[Start of Attachment]

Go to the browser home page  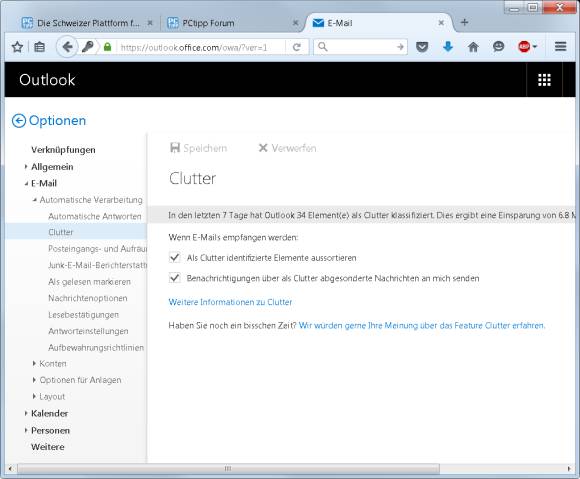(473, 47)
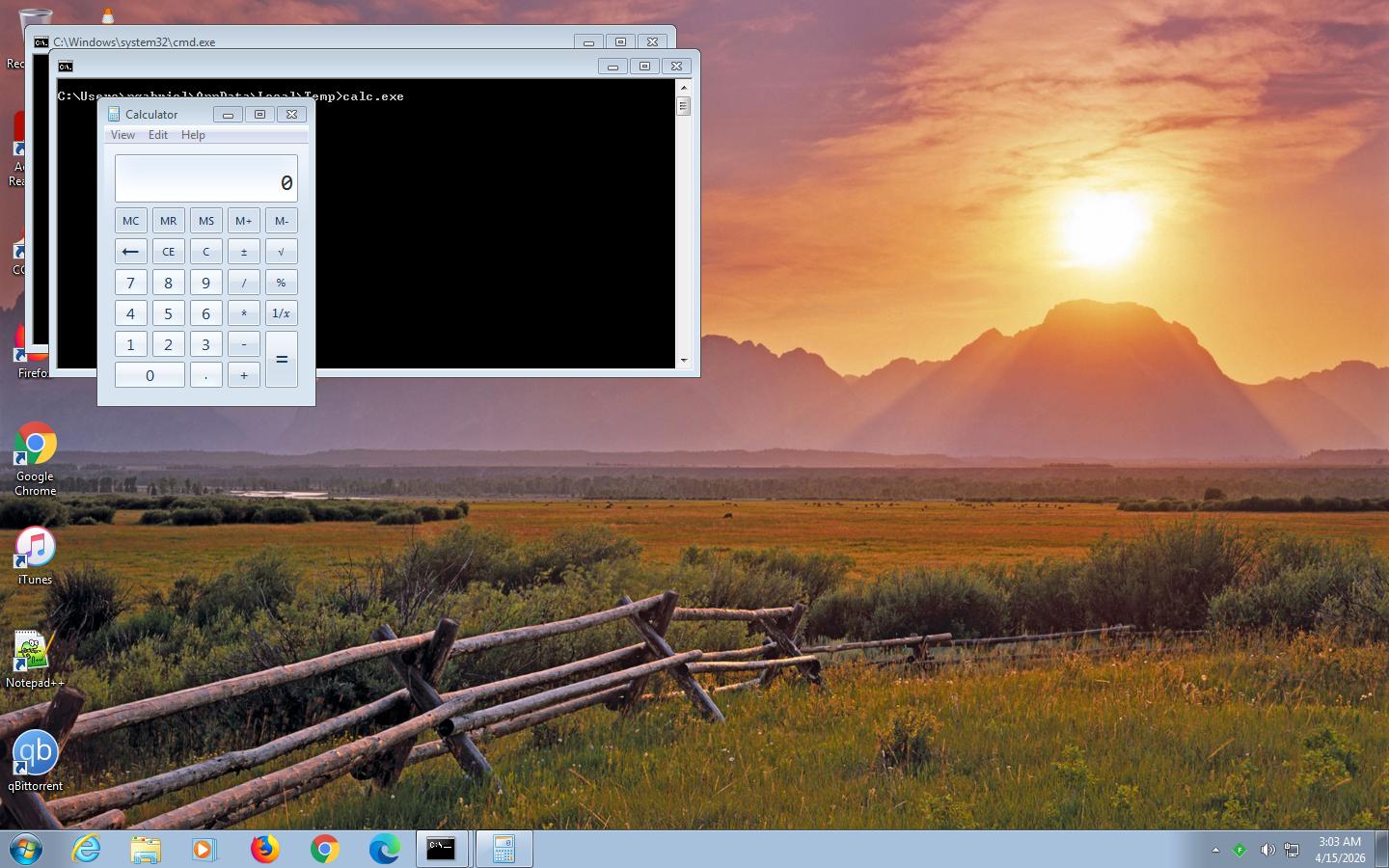The height and width of the screenshot is (868, 1389).
Task: Click the CE clear entry button
Action: [x=168, y=252]
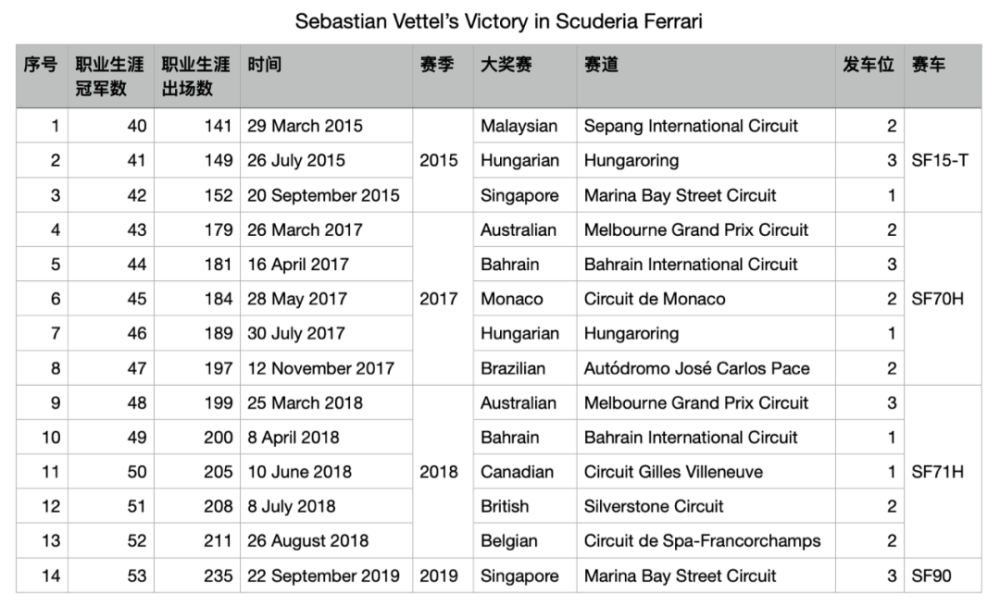This screenshot has width=1000, height=606.
Task: Select the '赛道' column header
Action: point(601,65)
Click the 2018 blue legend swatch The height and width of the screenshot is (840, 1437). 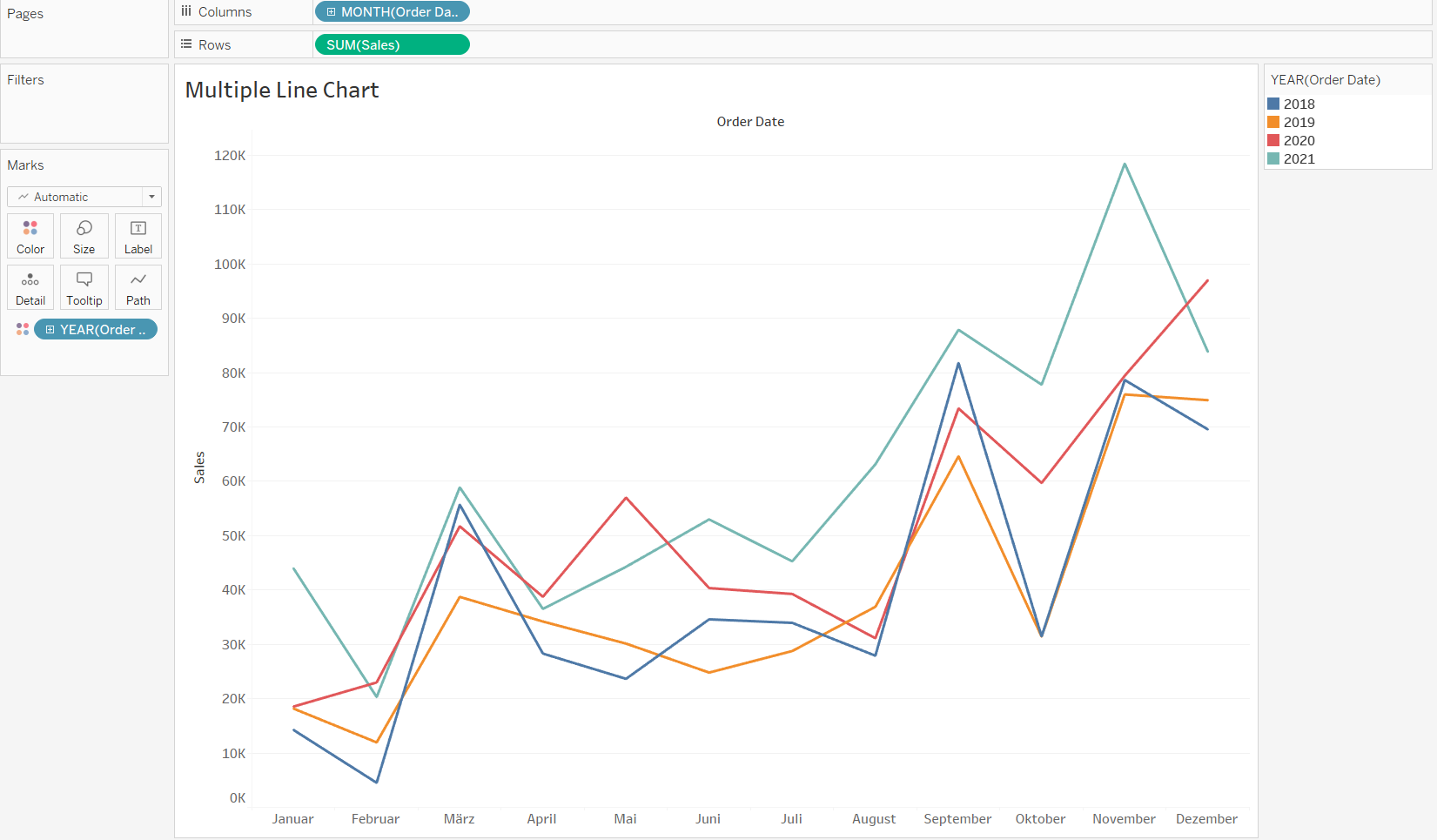1273,104
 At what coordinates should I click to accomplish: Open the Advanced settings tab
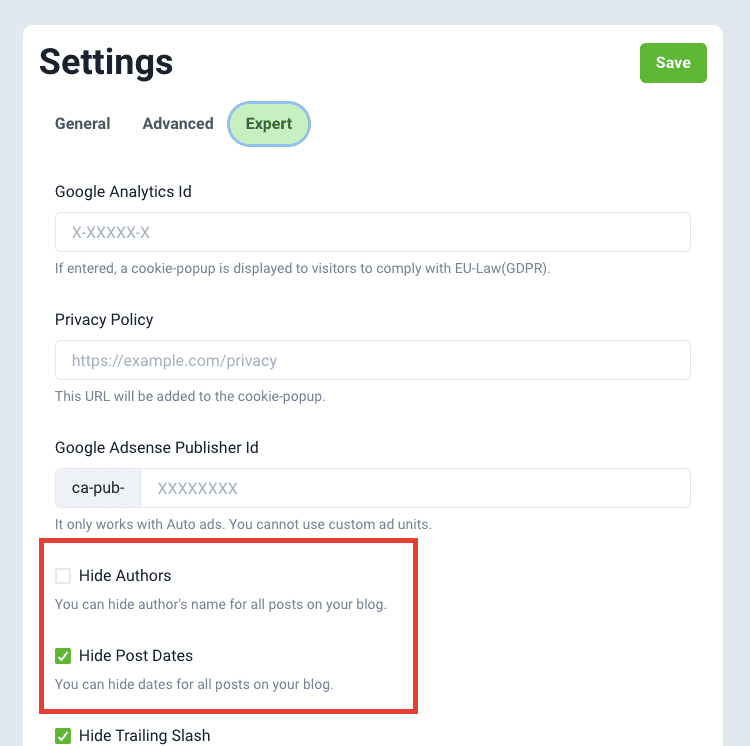178,124

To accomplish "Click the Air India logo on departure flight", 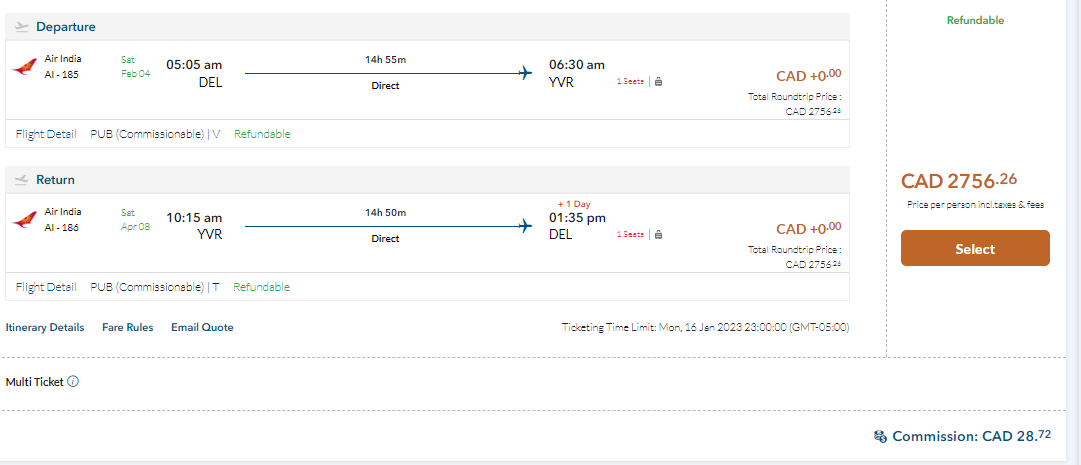I will [x=24, y=67].
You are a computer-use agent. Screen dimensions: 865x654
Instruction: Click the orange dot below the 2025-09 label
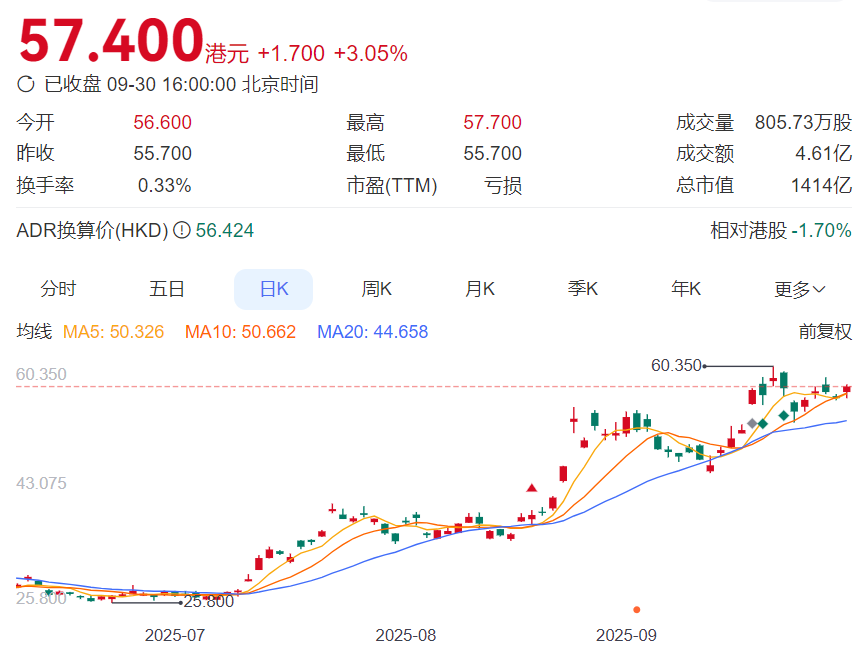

[End of Attachment]

#### [Assignment]
Find the line containing "You are a computer-use" in the records above and restate it, and each line after it through the end, word for word, dropping the pictures.

#### [Solution to the problem]
You are a computer-use agent. Screen dimensions: 865x654
Instruction: Click the orange dot below the 2025-09 label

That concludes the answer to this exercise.